Ein Schwager auf dem Bock

Der Schwager oder was fremdsprachige Reiter mit angeheirateten Verwandten gemeinsam haben.

Symbolbild: Keystone

Christophe Pochon

In den letzten Wochen war viel vom Postauto-Skandal zu lesen. In früheren Zeiten sorgten die Postkutschen für Gesprächsstoff. Die Fahrt in den Pferdekutschen war meist beschwerlich und oft gefährlich. Unfälle und Überfälle waren nicht selten. Kein leichter Job für den Kutscher, den Postillion. Setzte der deshalb zur Sicherheit und für Hilfeleistungen jemanden ein, dem er vertrauen konnte? Den Ehemann der eigenen Schwester, beispielsweise? Oder den Bruder der Ehefrau? Dann wäre der Kutscher der Schwager eines solchen Begleiters gewesen.

Hoch auf dem gelben Wagen
Jedenfalls scheint im populären Volkslied «Hoch auf dem gelben Wagen» des deutschen Dichters Rudolf Baumbach (1840 bis 1905) die erste Strophe aus der Sicht genau eines solchen Helfers zu beginnen, der sich neben seinem verschwägerten Kutscher befände: «Hoch auf dem gelben Wagen / Sitz’ ich beim Schwager vorn». Und im Gedicht des österreichischen Lyrikers Nikolaus Lenau (1802 bis 1850), «Der Postillion», könnte ein ähnlicher Fall vorliegen. Dort heisst es: «Schwager ritt auf seiner Bahn / Stiller jetzt und trüber;».

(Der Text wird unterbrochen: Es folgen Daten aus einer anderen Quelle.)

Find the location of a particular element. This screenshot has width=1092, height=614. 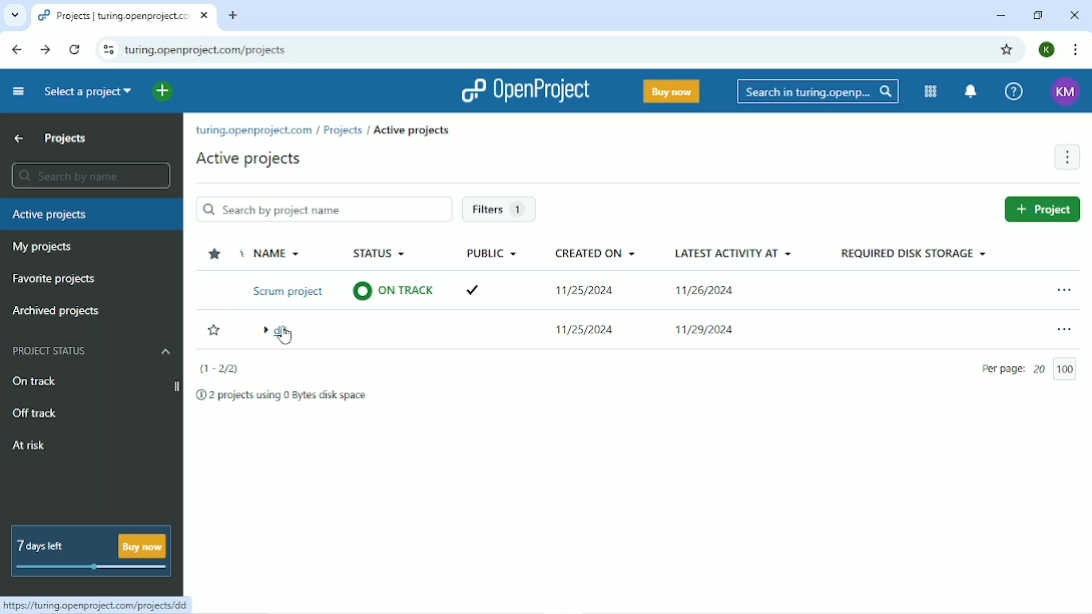

Close is located at coordinates (1073, 15).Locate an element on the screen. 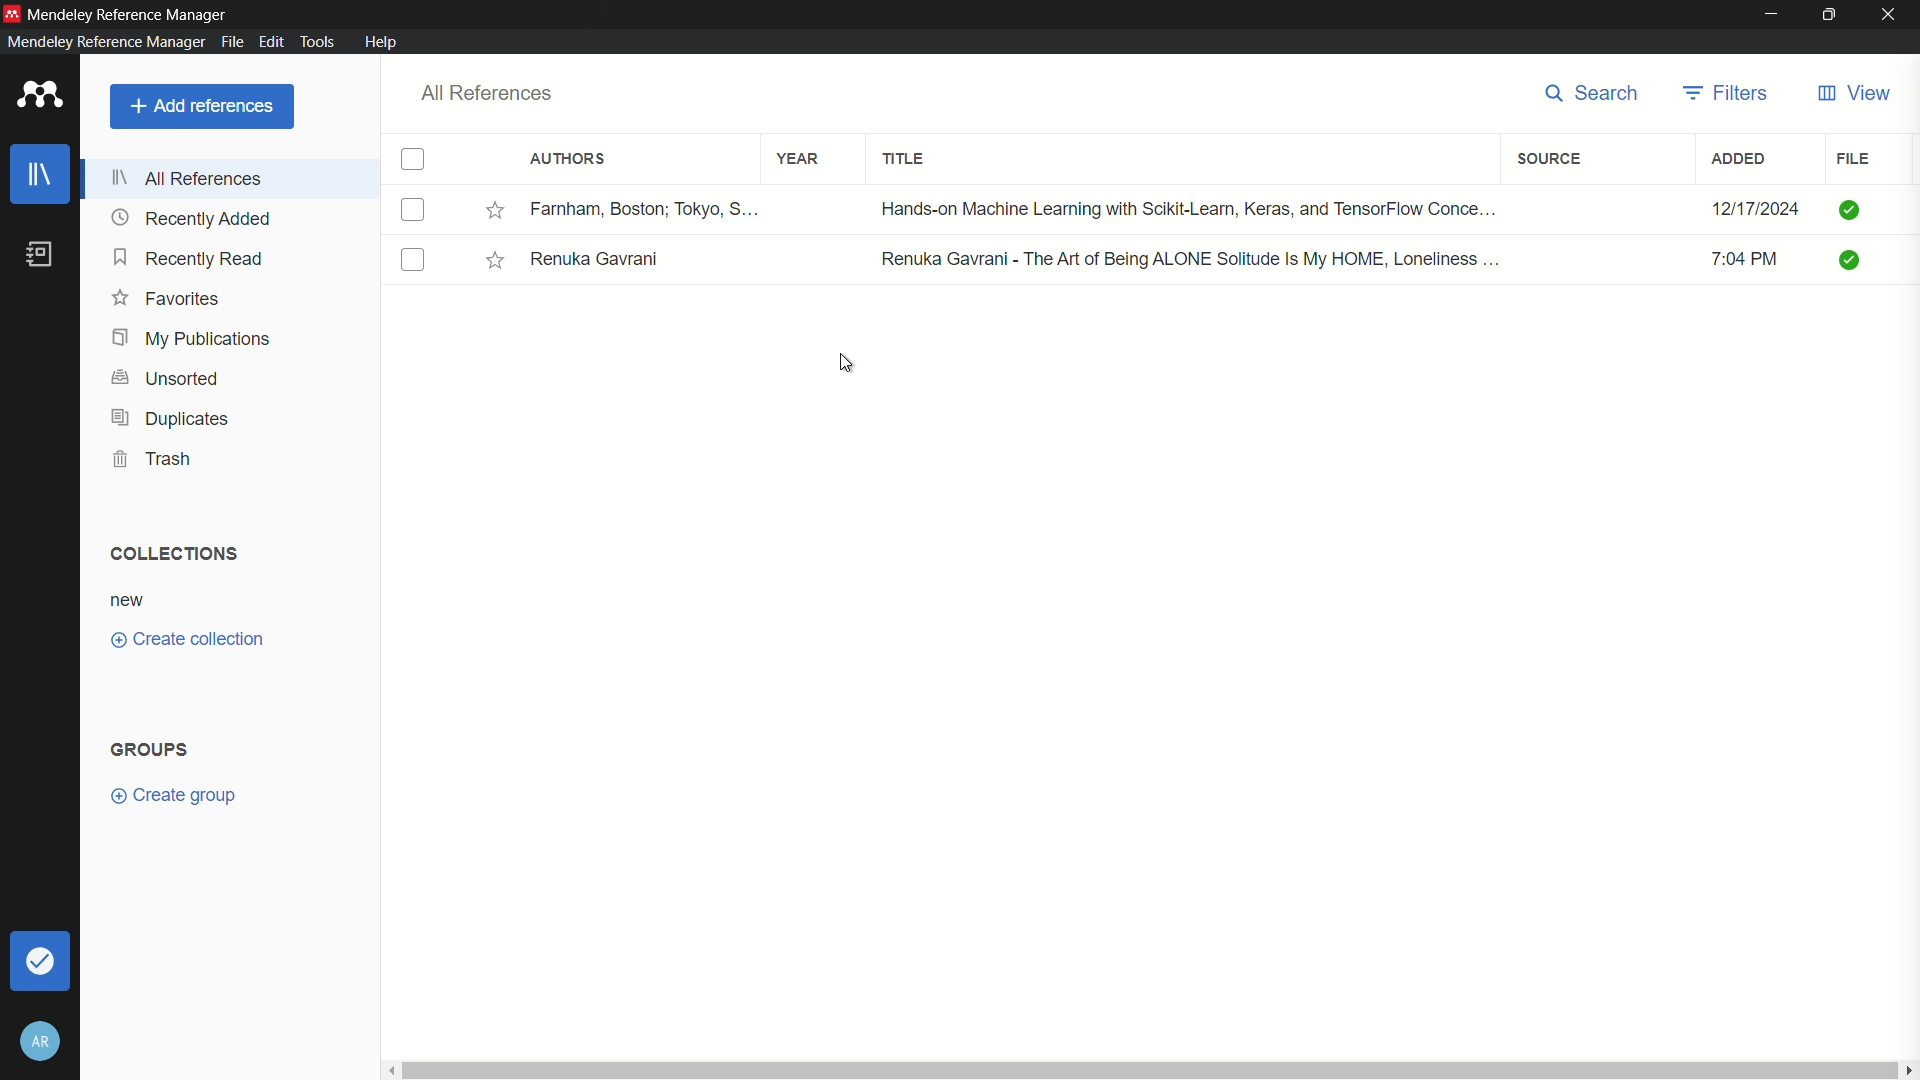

Es stimmt: Ein Schwager ist ein angeheirateter Verwandter. Aber mit dem Wort «Schwager» wurden im Zusammenhang mit Kutschenfahrten  mitnichten familiäre Verhältnisse wiedergegeben. Die zitierten Beispiele aus den beiden lyrischen Werken sagen etwas ganz anderes aus, nämlich, dass «Schwager» noch eine weitere Bedeutung hatte, jene für «Kutscher», für «Postillion» – für jenen Mann also, der auf dem Bock sass. Wie kam das?

Das Ohr schafft sich seine eigenen Wörter
«Schwager» sei eine Verballhornung des französischen Wortes «chevalier» (Reiter, Ritter), schreibt das Online-Portal «pferdekutscher.de». Die Nachrichtenübermittlung, die Briefbeförderung von Ort zu Ort, wurde vor langer Zeit von Postreitern besorgt. Erst später kamen Kutschen auf.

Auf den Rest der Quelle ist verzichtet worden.